Petite dérogation : les électrochocs et la menace d'atteindre à l'intégrité corporelle du commissaire, sévices propre aux enlèvements. « 96 heures », peut d'ailleurs, même s'il n'atteint pas - et de loin- sa maestria, rappeler de loin en loin, «Rapt » de Lucas Belvaux auquel Schoendoerffer semble vouloir faire un clin d’œil puisque l'épouse du commissaire Carré joué par Lanvin n'est autre qu'Anne Consigny, qui jouait déjà la femme du simili baron Empain, enlevé dans « Rapt ».

Avec la noirceur et l'application froide, dénuée de complaisances comme de fioritures qui caractérisait déjà « Scènes de crimes », Schoendoerffer met en scène le face à face serré entre un commissaire solide comme un roc, aussi carré que son nom l'indique et un malfrat très sanguin, vaguement humanisé par l'attachement qu'il porte à son petit-fils.
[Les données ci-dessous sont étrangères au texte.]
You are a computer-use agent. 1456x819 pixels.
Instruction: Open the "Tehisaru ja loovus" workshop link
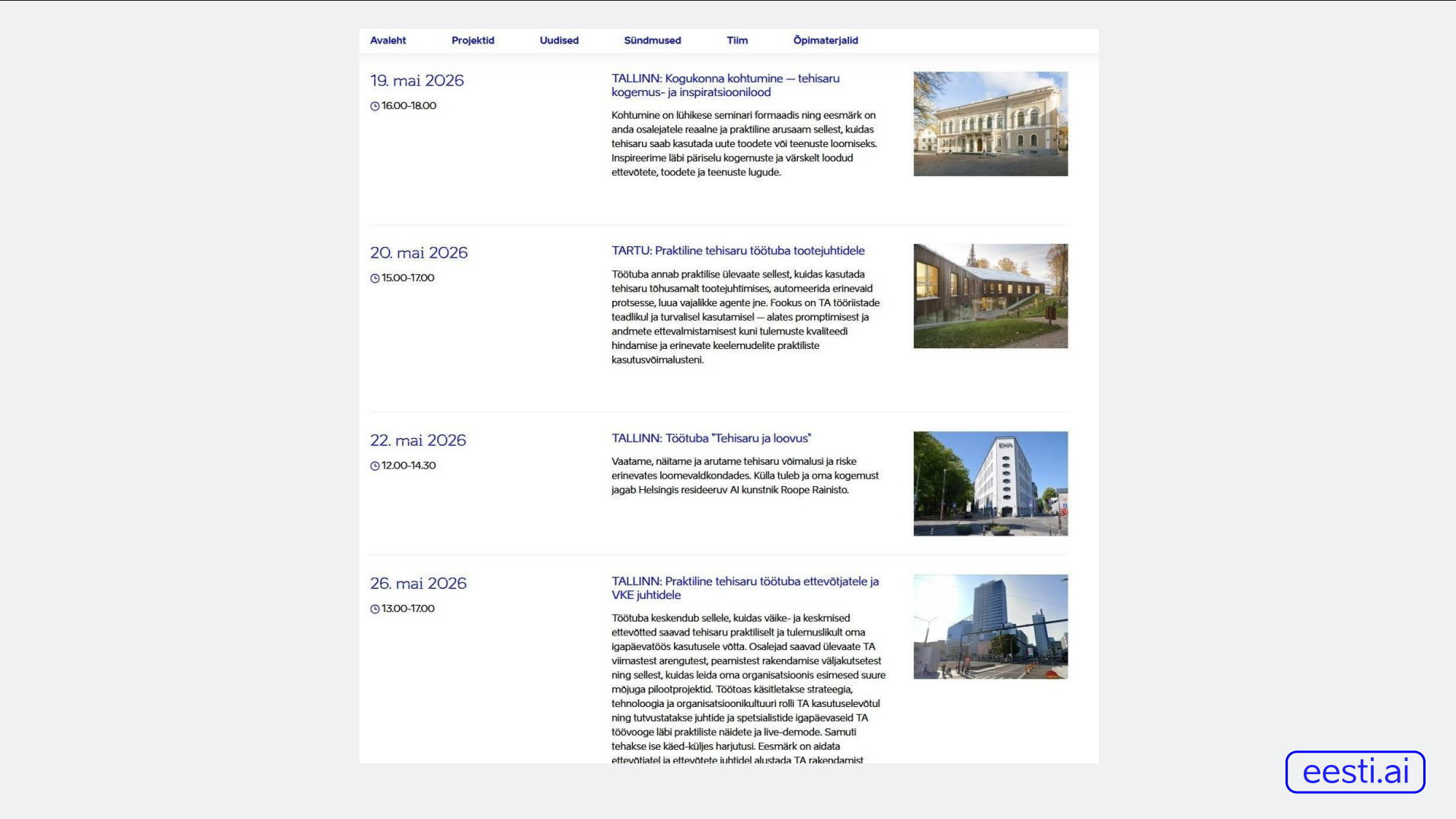click(711, 438)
Si « 96 heures » creuse volontiers ses personnages, il ne se repaît pas de psychologie mais préfère se reposer sur l'incarnation brute.

Schoendoerffer se plaît à scruter avec sa caméra les visages ravinés et les yeux des comédiens par des gros plans qui contribuent à électriser la tension. Parlera, parlera pas ? Après quelques noms bidons jetés par Carré pour essayer de se tirer d'affaire, Schoendoerffer brouille les pistes, resserre l'étau et maintient son spectateur en haleine jusqu'à la confrontation finale.

Entre recherche de l'indic et quête du magot du braquage qui a fait plonger Kancel, « 96 heures » corsète son intrigue bien ficelée tout en dilatant le suspense, qui culmine dans les dernières vingt minutes. Même si les scènes qui montrent exclusivement les sbires du truand sonnent faux, si le dénouement est assez improbable, cette guerre des nerfs toute en testostérone non sans une présence féminine à l'arrière-plan (Sylvie Testud, impeccable dans le rôle d'une jeune commissaire et Laura Smet) s'avère prenante de bout en bout, grâce à une réalisation au scalpel, dont la rugosité n'a d'égale que la maîtrise.

Entre un cynisme et une cruauté qui menacent à tout instant de dégénérer en barbarie, Niels Arestrup habite le rôle du truand avec la maîtrise qu'on lui connaît tandis que Gérard Lanvin, rompu aux rôles de flic, imprime le polar de sa présence aussi virile que pondérée. Sans être une grande surprise, « 96 heures » est un film noir tiré au cordeau, transcendé par son duo d'interprètes. Une honnête copie dans le paysage moribond du polar français, désormais investi par les séries.